Source records:
***
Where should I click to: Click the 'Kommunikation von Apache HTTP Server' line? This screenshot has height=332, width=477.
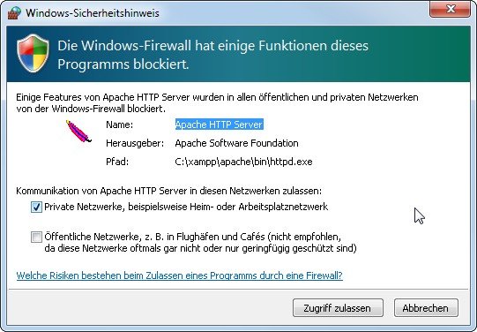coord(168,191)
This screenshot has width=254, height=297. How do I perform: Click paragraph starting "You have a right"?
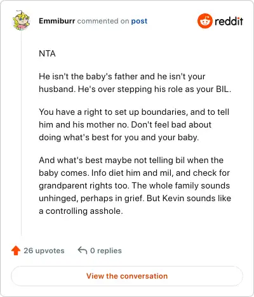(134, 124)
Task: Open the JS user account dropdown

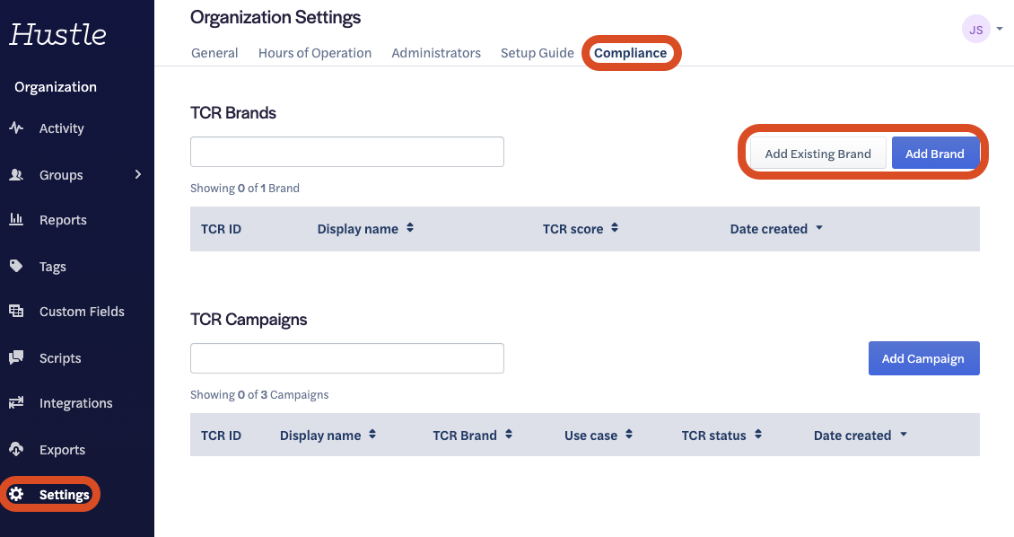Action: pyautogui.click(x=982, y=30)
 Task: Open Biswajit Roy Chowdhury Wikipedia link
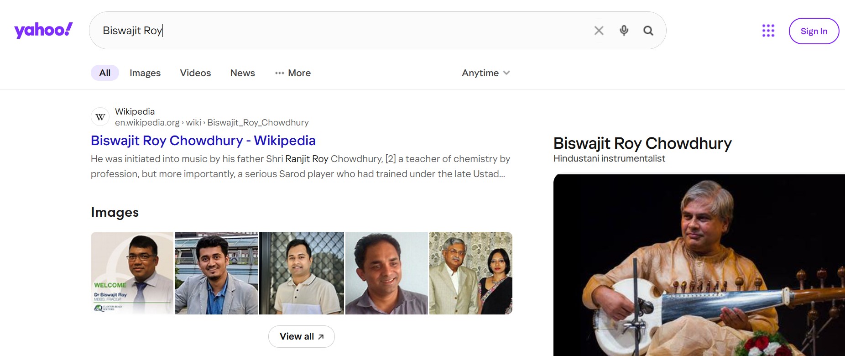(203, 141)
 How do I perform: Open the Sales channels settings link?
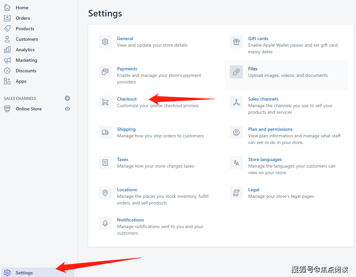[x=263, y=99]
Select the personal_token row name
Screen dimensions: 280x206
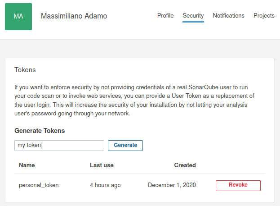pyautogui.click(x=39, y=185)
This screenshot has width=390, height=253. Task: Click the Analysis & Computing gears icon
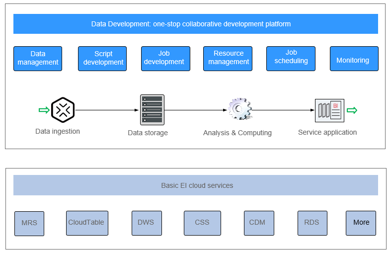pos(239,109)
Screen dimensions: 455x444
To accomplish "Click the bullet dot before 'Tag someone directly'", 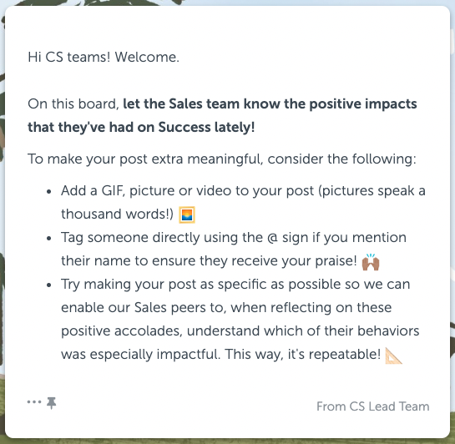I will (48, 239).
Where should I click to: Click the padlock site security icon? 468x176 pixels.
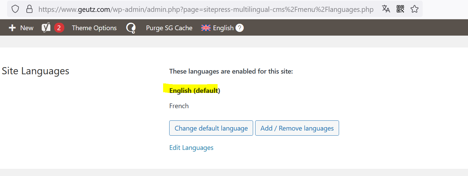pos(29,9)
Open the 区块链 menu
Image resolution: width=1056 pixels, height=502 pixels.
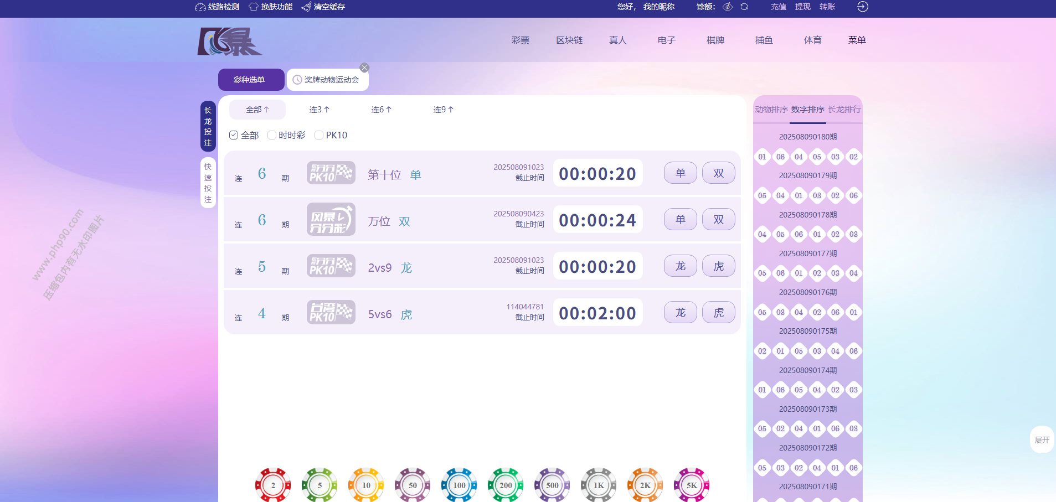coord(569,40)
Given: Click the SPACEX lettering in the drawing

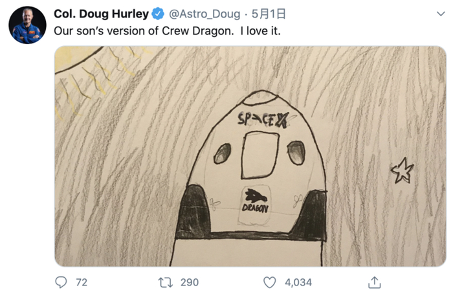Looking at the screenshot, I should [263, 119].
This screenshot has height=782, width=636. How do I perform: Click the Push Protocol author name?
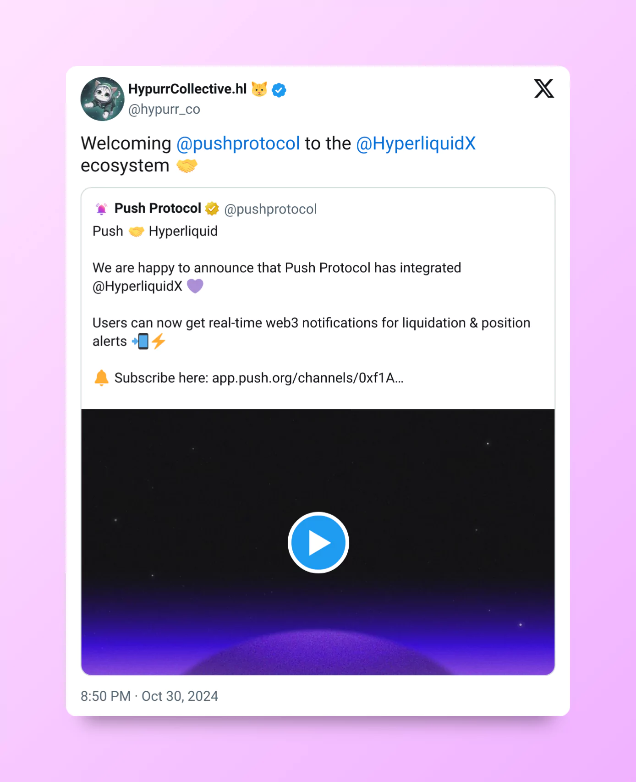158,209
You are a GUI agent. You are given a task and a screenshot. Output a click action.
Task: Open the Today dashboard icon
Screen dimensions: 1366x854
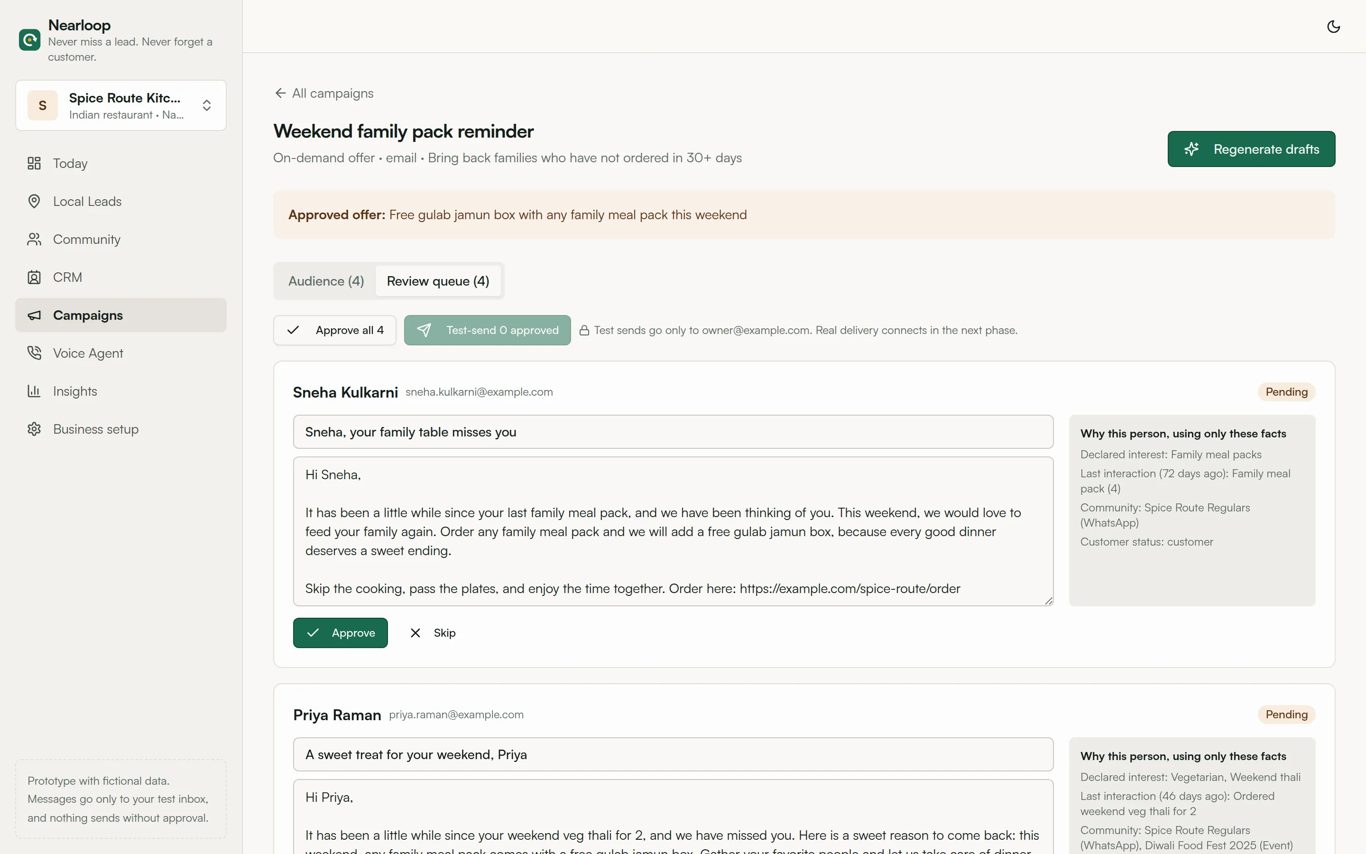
***
▶ _Exercise brief_
Starting at the line that contains "Open the 区块链 menu", output every line through the end of the data, both ends included, and nothing else; pictures stay out.

▶ _Solution to this exercise_
Open the 区块链 menu
Image resolution: width=1056 pixels, height=502 pixels.
coord(569,40)
Given: Click the SPACEX lettering in the drawing

Looking at the screenshot, I should [263, 119].
This screenshot has height=782, width=636. How do I perform: Click the Push Protocol author name?
158,209
You are a GUI agent. You are given a task and a screenshot. Output a click action.
Task: Open the Today dashboard icon
Screen dimensions: 1366x854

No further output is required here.